◆ **Task to carry out**: Here is a listing. Repeat it exactly and in its entirety.

◆ **Given entries**:

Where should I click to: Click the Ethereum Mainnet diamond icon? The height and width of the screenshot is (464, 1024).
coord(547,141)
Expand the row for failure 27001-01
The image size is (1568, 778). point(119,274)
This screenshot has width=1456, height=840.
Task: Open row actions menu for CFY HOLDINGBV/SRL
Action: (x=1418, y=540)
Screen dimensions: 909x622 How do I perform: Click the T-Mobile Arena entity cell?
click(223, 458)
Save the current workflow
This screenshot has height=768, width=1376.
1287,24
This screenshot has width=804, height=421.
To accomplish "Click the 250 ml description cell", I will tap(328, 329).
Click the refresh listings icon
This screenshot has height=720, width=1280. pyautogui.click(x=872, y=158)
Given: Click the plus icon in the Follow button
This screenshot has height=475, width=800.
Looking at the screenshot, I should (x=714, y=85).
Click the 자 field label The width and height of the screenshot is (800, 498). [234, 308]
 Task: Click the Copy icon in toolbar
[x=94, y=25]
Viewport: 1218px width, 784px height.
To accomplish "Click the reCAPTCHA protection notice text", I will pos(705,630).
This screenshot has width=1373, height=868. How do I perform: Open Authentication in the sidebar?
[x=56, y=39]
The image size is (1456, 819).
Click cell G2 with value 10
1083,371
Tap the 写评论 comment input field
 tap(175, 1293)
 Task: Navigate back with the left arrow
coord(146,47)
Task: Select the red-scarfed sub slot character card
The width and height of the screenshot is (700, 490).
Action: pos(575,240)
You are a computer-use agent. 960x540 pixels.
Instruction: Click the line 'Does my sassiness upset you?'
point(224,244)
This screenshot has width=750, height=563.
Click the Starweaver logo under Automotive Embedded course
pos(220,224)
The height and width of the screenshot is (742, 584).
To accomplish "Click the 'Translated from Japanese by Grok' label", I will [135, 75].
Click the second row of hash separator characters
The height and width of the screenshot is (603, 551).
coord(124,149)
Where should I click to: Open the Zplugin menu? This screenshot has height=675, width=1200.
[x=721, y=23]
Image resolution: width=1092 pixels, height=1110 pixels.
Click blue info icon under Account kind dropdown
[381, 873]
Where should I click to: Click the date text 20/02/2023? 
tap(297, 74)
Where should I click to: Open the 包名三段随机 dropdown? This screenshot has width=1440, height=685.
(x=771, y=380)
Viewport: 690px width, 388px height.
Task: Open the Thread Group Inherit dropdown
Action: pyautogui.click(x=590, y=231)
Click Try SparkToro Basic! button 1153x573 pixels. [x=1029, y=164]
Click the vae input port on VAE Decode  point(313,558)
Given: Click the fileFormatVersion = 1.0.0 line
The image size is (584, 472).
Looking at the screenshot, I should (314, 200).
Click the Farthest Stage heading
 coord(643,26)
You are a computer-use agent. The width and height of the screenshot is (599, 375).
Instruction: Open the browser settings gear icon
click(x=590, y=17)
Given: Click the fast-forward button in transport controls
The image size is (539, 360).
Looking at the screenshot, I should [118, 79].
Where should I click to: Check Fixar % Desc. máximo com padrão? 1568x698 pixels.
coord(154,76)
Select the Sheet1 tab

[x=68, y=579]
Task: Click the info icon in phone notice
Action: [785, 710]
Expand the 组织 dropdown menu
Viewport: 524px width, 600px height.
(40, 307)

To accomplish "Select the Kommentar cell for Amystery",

◆ **Task answer**:
Where should I click to: Click the Ethereum Mainnet diamond icon? The height and width of the screenshot is (464, 1024).
coord(547,141)
Expand the row for failure 27001-01
The image size is (1568, 778). point(119,274)
This screenshot has width=1456, height=840.
Task: Open row actions menu for CFY HOLDINGBV/SRL
Action: (x=1418, y=540)
Screen dimensions: 909x622 How do I perform: Click the T-Mobile Arena entity cell?
click(223, 458)
Save the current workflow
This screenshot has height=768, width=1376.
1287,24
This screenshot has width=804, height=421.
To accomplish "Click the 250 ml description cell", I will tap(328, 329).
Click the refresh listings icon
This screenshot has height=720, width=1280. pyautogui.click(x=872, y=158)
Given: Click the plus icon in the Follow button
This screenshot has height=475, width=800.
Looking at the screenshot, I should (x=714, y=85).
Click the 자 field label The width and height of the screenshot is (800, 498). [234, 308]
 Task: Click the Copy icon in toolbar
[x=94, y=25]
Viewport: 1218px width, 784px height.
To accomplish "Click the reCAPTCHA protection notice text", I will pos(705,630).
This screenshot has width=1373, height=868. How do I perform: Open Authentication in the sidebar?
[x=56, y=39]
The image size is (1456, 819).
Click cell G2 with value 10
1083,371
Tap the 写评论 comment input field
 tap(175, 1293)
 Task: Navigate back with the left arrow
coord(146,47)
Task: Select the red-scarfed sub slot character card
The width and height of the screenshot is (700, 490).
Action: pos(575,240)
You are a computer-use agent. 960x540 pixels.
Instruction: Click the line 'Does my sassiness upset you?'
point(224,244)
This screenshot has width=750, height=563.
Click the Starweaver logo under Automotive Embedded course
pos(220,224)
The height and width of the screenshot is (742, 584).
To accomplish "Click the 'Translated from Japanese by Grok' label", I will [135, 75].
Click the second row of hash separator characters
The height and width of the screenshot is (603, 551).
coord(124,149)
Where should I click to: Open the Zplugin menu? This screenshot has height=675, width=1200.
[x=721, y=23]
Image resolution: width=1092 pixels, height=1110 pixels.
Click blue info icon under Account kind dropdown
[381, 873]
Where should I click to: Click the date text 20/02/2023? 
tap(297, 74)
Where should I click to: Open the 包名三段随机 dropdown? This screenshot has width=1440, height=685.
(x=771, y=380)
Viewport: 690px width, 388px height.
Task: Open the Thread Group Inherit dropdown
Action: pyautogui.click(x=590, y=231)
Click Try SparkToro Basic! button 1153x573 pixels. [x=1029, y=164]
Click the vae input port on VAE Decode  point(313,558)
Given: Click the fileFormatVersion = 1.0.0 line
The image size is (584, 472).
Looking at the screenshot, I should (314, 200).
Click the Farthest Stage heading
 coord(643,26)
You are a computer-use agent. The width and height of the screenshot is (599, 375).
Instruction: Open the browser settings gear icon
click(x=590, y=17)
Given: Click the fast-forward button in transport controls
The image size is (539, 360).
Looking at the screenshot, I should [118, 79].
Where should I click to: Check Fixar % Desc. máximo com padrão? 1568x698 pixels.
coord(154,76)
Select the Sheet1 tab

[x=68, y=579]
Task: Click the info icon in phone notice
Action: [785, 710]
Expand the 组织 dropdown menu
Viewport: 524px width, 600px height.
(40, 307)

To accomplish "Select the Kommentar cell for Amystery",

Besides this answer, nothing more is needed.